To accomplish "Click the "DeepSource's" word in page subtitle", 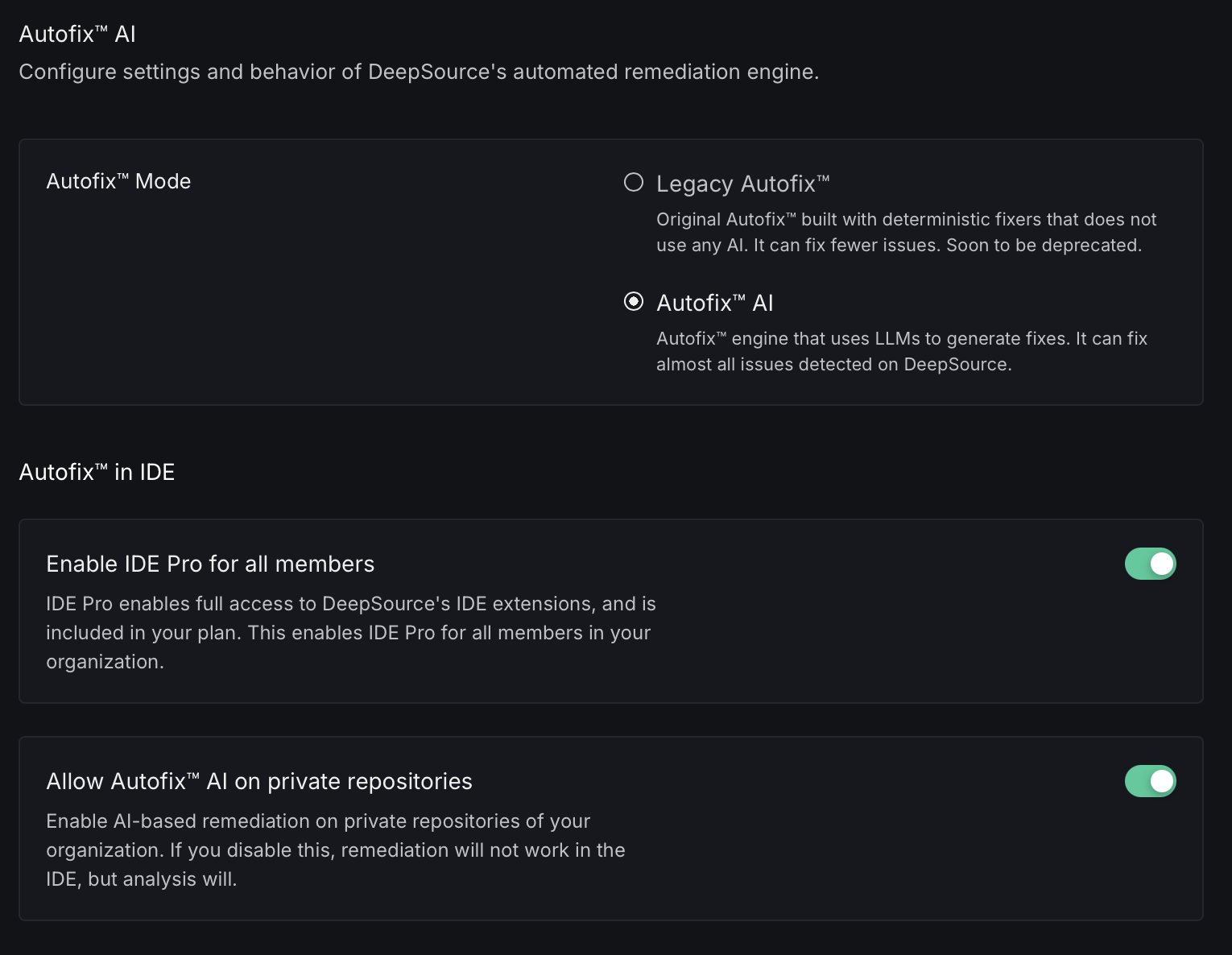I will [x=437, y=72].
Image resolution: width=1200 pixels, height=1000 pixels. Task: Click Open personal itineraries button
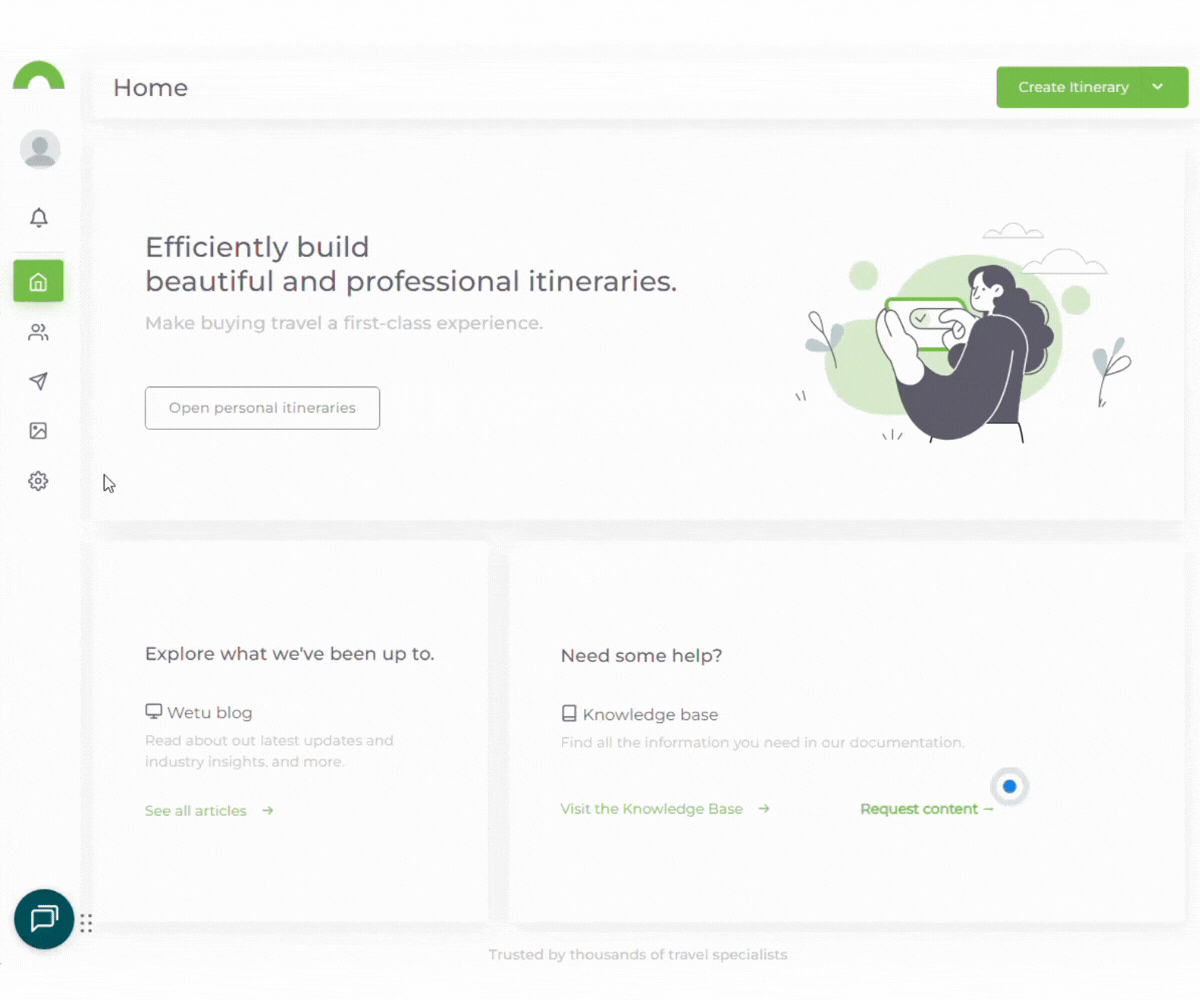[x=262, y=408]
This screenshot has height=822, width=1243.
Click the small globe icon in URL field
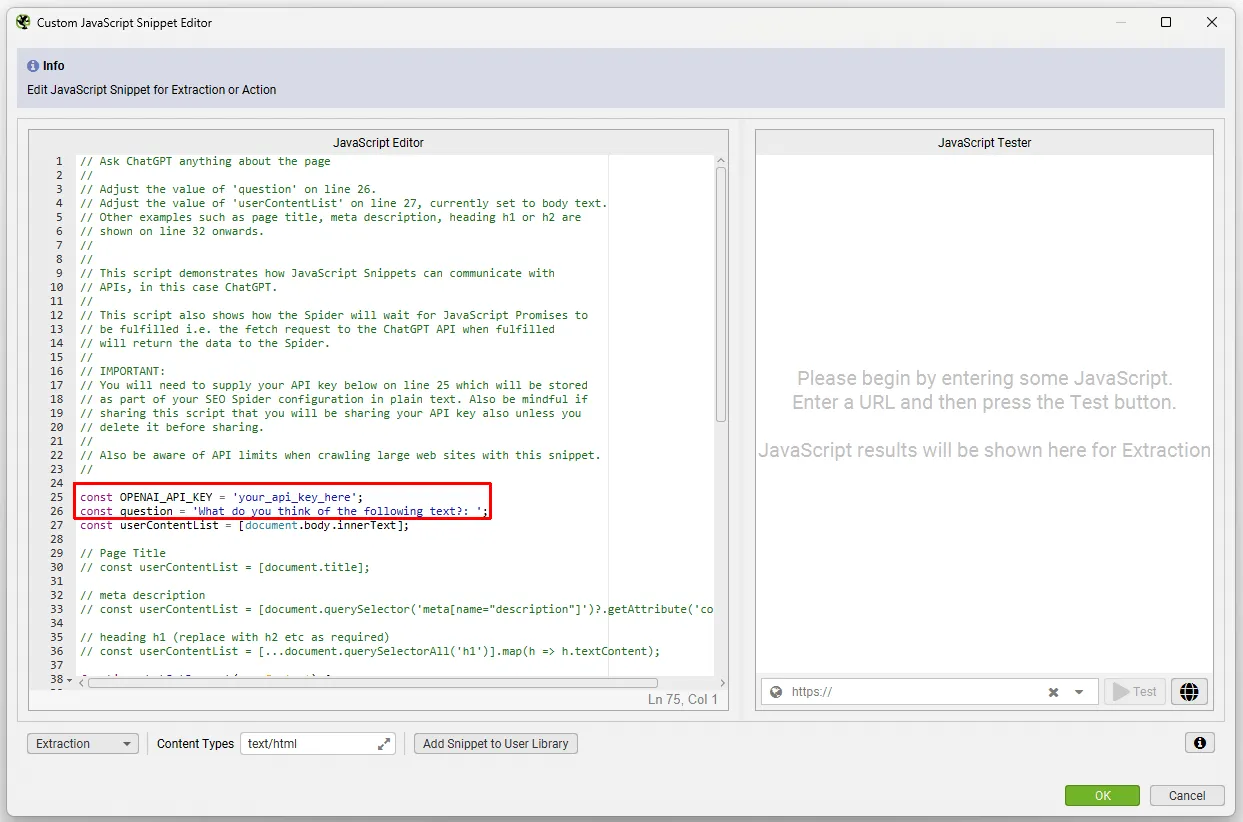[x=776, y=692]
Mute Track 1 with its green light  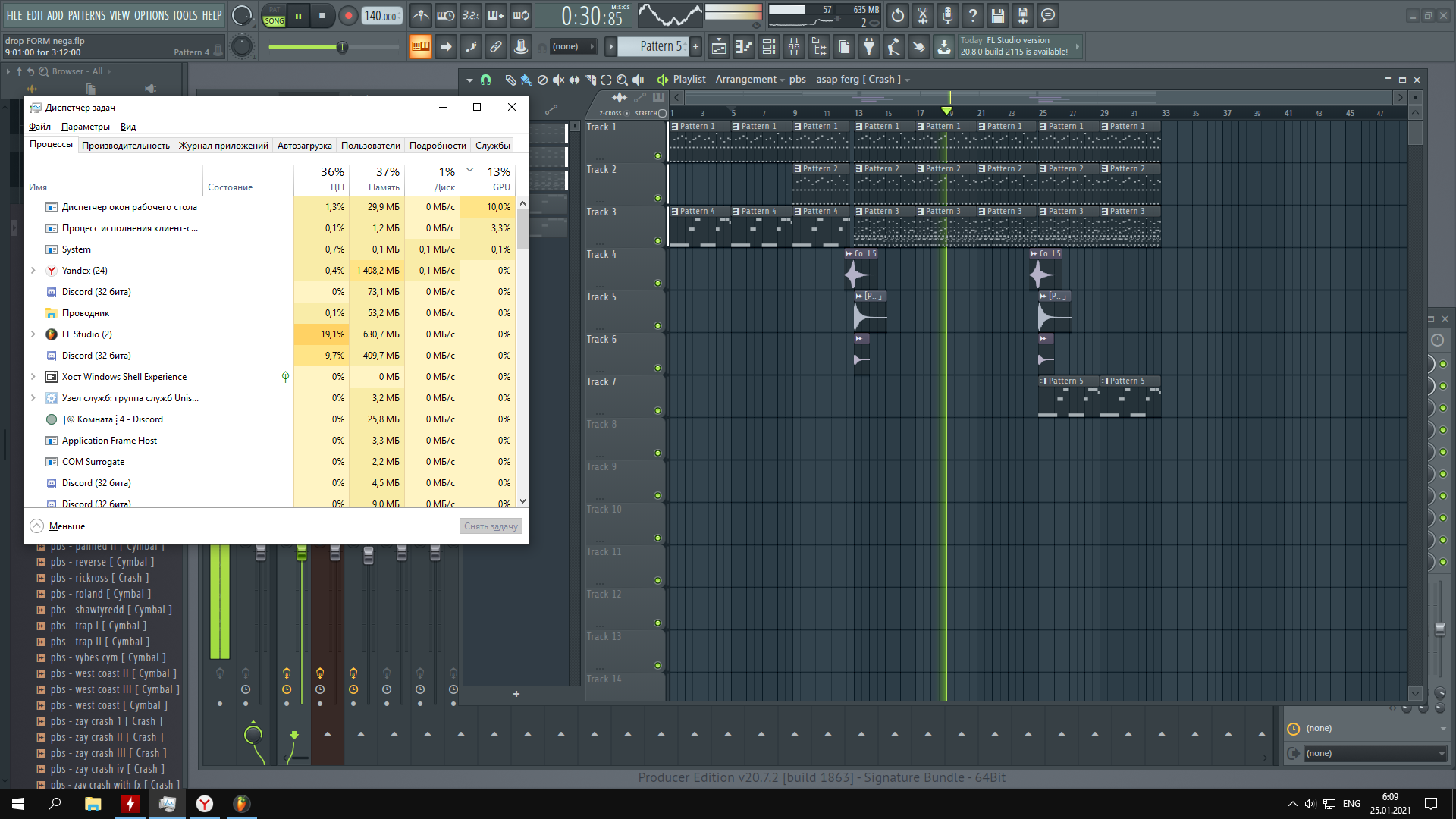[x=657, y=156]
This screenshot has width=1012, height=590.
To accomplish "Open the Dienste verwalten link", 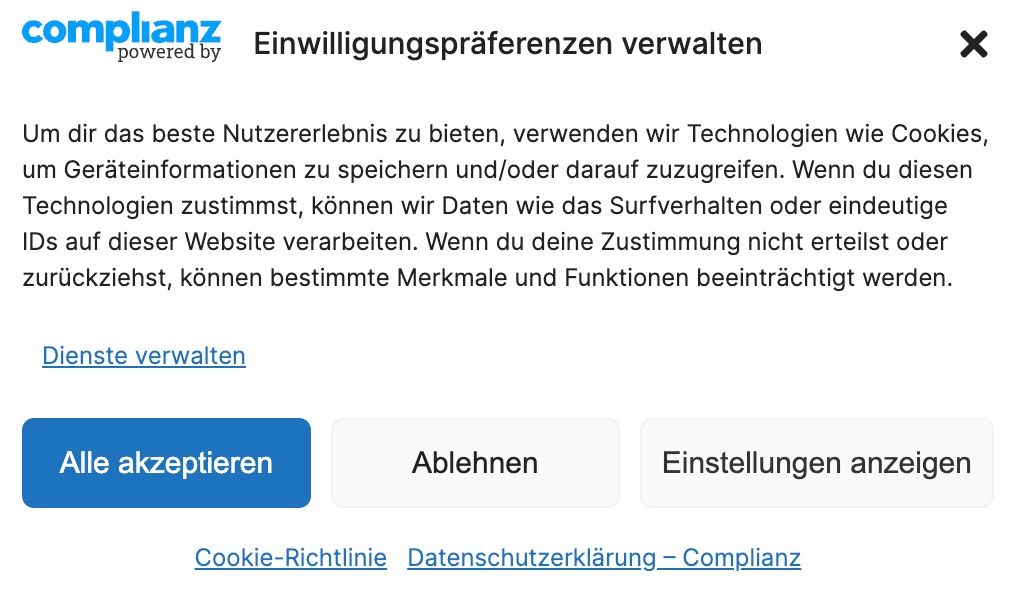I will point(144,356).
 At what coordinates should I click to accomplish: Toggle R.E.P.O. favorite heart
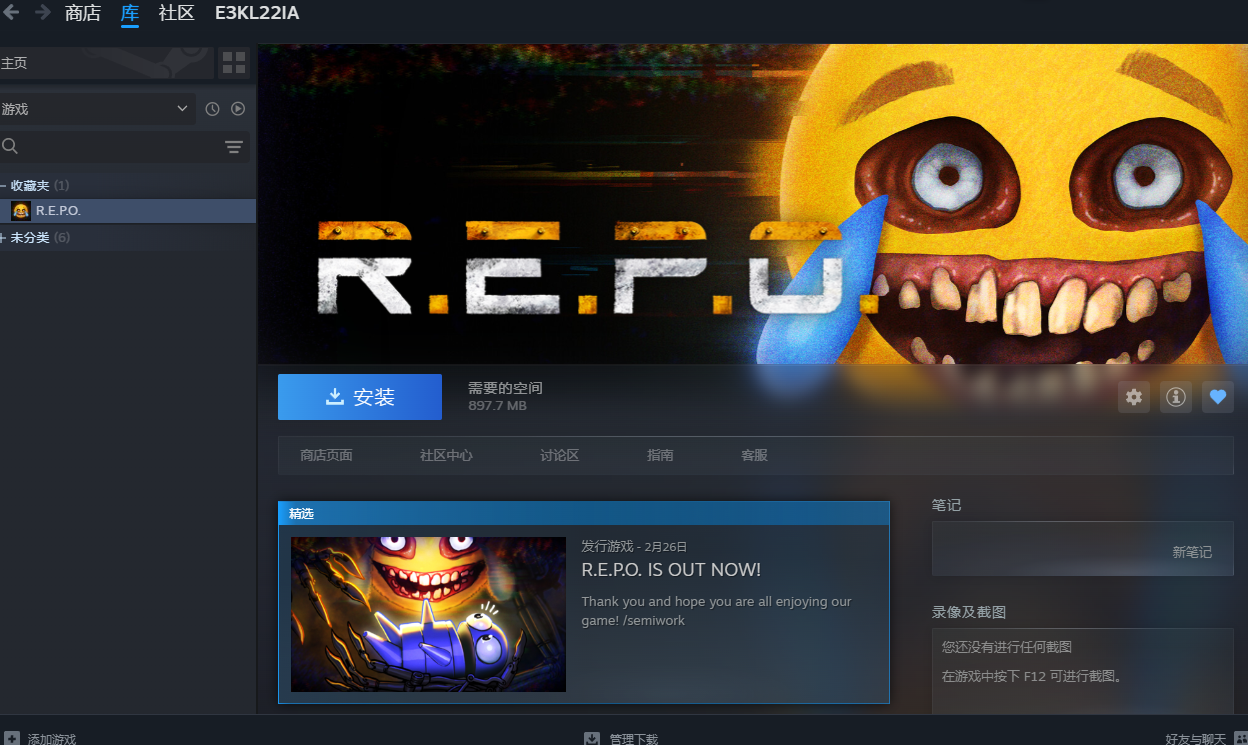1218,397
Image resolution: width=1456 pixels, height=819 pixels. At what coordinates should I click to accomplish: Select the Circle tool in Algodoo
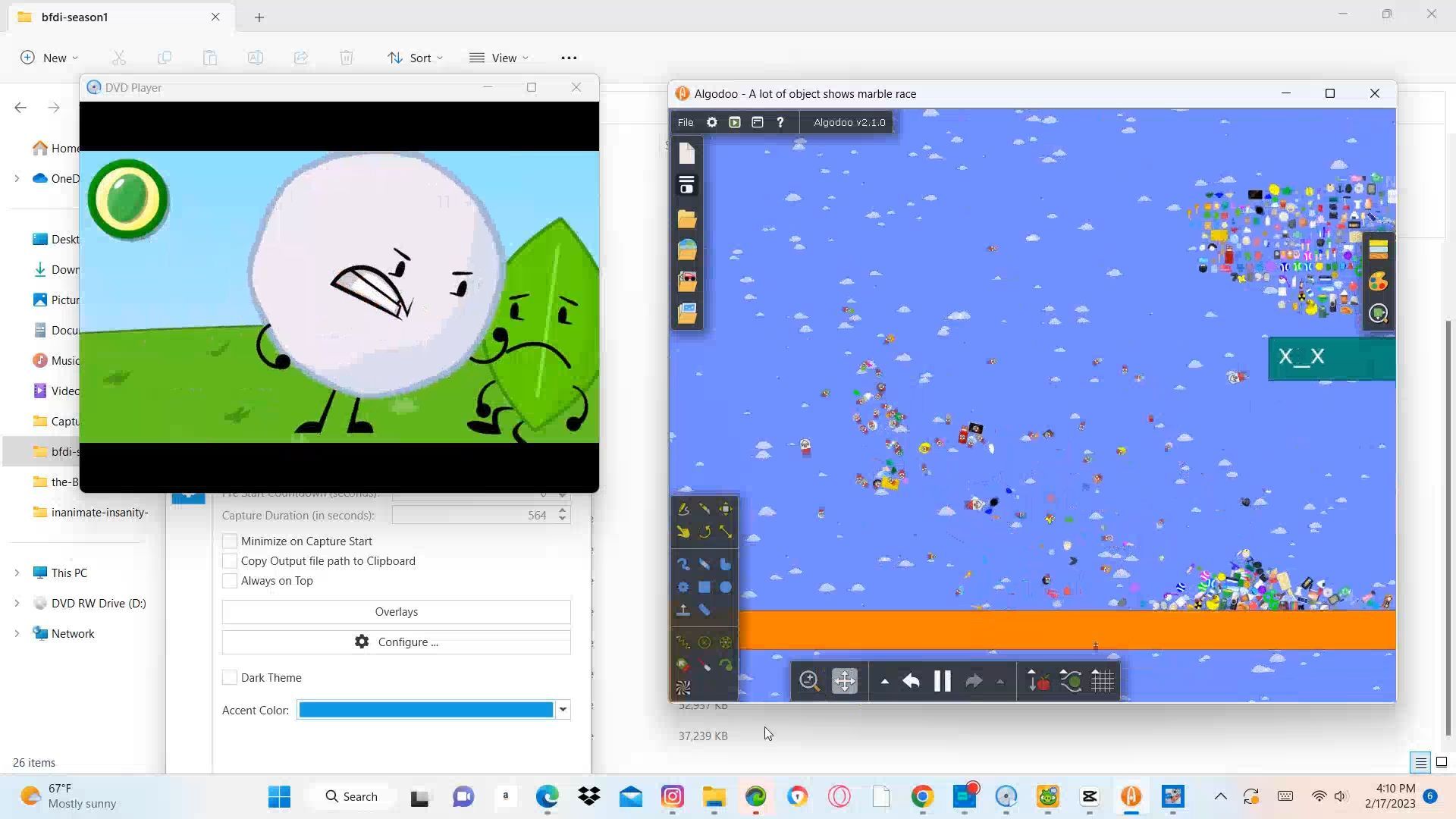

──────────────────────────────

Goal of the exercise:
Count how many lines of the data above contain the word "This". Reply with the number only.

Full solution:
2